__PROBLEM STATEMENT__
In the listing below, find the line containing "This screenshot has width=641, height=536." and the line containing "The width and height of the screenshot is (1444, 840).". Repeat exactly those two lines and every line between them.

__DATA RECORDS__
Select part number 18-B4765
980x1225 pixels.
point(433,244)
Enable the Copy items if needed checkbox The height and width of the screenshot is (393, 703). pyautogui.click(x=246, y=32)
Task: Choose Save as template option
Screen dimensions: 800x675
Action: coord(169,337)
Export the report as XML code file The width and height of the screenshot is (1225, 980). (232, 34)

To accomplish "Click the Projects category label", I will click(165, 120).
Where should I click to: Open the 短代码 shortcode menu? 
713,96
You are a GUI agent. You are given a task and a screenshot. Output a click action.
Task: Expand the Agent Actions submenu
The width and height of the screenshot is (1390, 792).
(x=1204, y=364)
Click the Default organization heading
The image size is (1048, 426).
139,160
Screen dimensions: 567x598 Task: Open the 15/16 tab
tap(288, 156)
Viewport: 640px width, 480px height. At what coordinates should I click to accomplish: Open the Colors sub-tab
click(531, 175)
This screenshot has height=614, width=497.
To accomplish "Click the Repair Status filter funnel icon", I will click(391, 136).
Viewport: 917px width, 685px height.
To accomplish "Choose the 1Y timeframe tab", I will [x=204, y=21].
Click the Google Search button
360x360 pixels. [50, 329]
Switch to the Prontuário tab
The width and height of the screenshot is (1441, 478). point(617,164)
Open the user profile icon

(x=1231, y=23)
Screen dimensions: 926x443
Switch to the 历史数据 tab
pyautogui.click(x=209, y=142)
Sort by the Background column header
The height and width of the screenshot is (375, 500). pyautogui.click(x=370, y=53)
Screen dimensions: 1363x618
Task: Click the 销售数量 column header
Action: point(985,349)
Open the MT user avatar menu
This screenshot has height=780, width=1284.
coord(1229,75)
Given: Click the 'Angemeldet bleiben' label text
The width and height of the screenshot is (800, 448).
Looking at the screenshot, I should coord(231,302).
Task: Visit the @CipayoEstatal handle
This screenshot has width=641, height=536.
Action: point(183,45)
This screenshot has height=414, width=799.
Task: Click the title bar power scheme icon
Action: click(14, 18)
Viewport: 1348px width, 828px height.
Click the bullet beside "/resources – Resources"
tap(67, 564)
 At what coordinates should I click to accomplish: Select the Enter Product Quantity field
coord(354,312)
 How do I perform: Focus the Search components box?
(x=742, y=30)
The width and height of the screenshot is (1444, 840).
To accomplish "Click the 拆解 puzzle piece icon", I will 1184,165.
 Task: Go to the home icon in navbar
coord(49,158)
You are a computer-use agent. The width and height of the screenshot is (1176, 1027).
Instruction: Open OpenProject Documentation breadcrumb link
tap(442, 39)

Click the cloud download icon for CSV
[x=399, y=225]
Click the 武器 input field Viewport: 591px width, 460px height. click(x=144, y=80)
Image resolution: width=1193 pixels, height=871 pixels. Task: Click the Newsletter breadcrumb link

__RESULT OF THE TASK__
This screenshot has width=641, height=536.
Action: point(183,45)
This screenshot has height=414, width=799.
Task: Click the title bar power scheme icon
Action: click(14, 18)
Viewport: 1348px width, 828px height.
Click the bullet beside "/resources – Resources"
tap(67, 564)
 At what coordinates should I click to accomplish: Select the Enter Product Quantity field
coord(354,312)
 How do I perform: Focus the Search components box?
(x=742, y=30)
The width and height of the screenshot is (1444, 840).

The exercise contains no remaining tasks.